» Selected passage
○ ○ ○ ○ ○

# Good Kernel Suggestions For Sense. (Maybe Roms)



## jolness (Jun 29, 2011)

I am trying out sense again, am wondering what would be a kernel that has good battery life performance isn't as huge a concern usually as they all perform reasonably wely. I am on Zeus 1.3 with ziggys newest and am not terribly impressed vs. Aosp. 
Also any BFS kernels for sense or aosp I used to run drods but he.is.gone and tthe zoom kernel isn't.updated very frequently and.still is a sorta.buggy.on my phone.


----------



## theMichael (Aug 26, 2011)

wrong section


----------



## jolness (Jun 29, 2011)

Wow I was looking at releases and got a little n00b. Sorry. Mods please move this.


----------



## thisismalhotra (Sep 14, 2011)

imo's sense kernel in batt. saver mode == awesome battery life.


----------



## BennyJr (Jun 26, 2011)

If your on zeus i find that the stock kernel is the best...

○ ○ ○ ○ ○

» Material shown
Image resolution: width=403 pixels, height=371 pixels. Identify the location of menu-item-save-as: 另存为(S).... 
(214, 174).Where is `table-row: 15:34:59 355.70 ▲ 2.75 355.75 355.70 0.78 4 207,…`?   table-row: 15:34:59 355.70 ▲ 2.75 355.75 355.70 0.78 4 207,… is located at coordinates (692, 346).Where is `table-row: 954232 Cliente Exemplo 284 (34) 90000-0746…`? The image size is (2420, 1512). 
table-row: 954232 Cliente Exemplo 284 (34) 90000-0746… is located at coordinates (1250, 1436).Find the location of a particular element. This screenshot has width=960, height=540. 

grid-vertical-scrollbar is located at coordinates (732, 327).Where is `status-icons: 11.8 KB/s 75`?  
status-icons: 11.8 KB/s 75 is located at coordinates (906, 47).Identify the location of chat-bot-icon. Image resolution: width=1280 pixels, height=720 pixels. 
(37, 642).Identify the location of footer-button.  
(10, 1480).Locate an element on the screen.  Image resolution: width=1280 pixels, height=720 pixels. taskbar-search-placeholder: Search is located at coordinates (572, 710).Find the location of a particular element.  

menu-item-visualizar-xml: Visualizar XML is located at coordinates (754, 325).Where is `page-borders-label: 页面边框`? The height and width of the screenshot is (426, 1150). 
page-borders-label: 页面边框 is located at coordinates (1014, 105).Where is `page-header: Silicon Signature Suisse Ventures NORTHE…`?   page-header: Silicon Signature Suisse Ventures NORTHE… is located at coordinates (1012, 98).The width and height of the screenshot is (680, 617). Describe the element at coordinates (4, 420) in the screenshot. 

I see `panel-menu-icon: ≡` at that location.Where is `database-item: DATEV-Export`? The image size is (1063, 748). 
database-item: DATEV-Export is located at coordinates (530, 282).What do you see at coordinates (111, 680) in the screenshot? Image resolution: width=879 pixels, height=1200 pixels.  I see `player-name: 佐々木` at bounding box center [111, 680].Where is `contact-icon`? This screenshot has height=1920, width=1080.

○ ○ ○ ○ ○

» Work order 1
Do these statements agree with the Sense kernel thread? For each, answer yes or no and quote the deciding words.
(a) The first poster is running Zeus 1.3 and is not terribly impressed compared with AOSP.
(b) theMichael replies that the post is in the wrong section.
(c) thisismalhotra says imo's sense kernel in battery saver mode gives poor battery life.
» Work order 2
Extract everything in the Sense kernel thread from "## thisismalhotra (Sep" down to "is the best...".
» Work order 3
Extend the Sense kernel thread by adding what comes after its final post.

» Response box 1
(a) Yes: "I am on Zeus 1.3 with ziggys newest and am not terribly impressed vs. Aosp."
(b) Yes: "wrong section"
(c) No: "imo's sense kernel in batt. saver mode == awesome battery life."

» Response box 2
## thisismalhotra (Sep 14, 2011)

imo's sense kernel in batt. saver mode == awesome battery life.


----------



## BennyJr (Jun 26, 2011)

If your on zeus i find that the stock kernel is the best...

» Response box 3
----------



## mkjellgren (Jun 18, 2011)

BennyJr said:


> If your on zeus i find that the stock kernel is the best...


Agreed. Tried them all and the stock kernel is the best on my phone. Maybe not in terms of benchmarks, but in real world use its a winner.

Also if you are looking for that aosp feel with the features of skyraider, I find that adw.ex runs absolutely beautifully on top of sr zeus and looks spectacular with the ics adw theme.


----------



## jolness (Jun 29, 2011)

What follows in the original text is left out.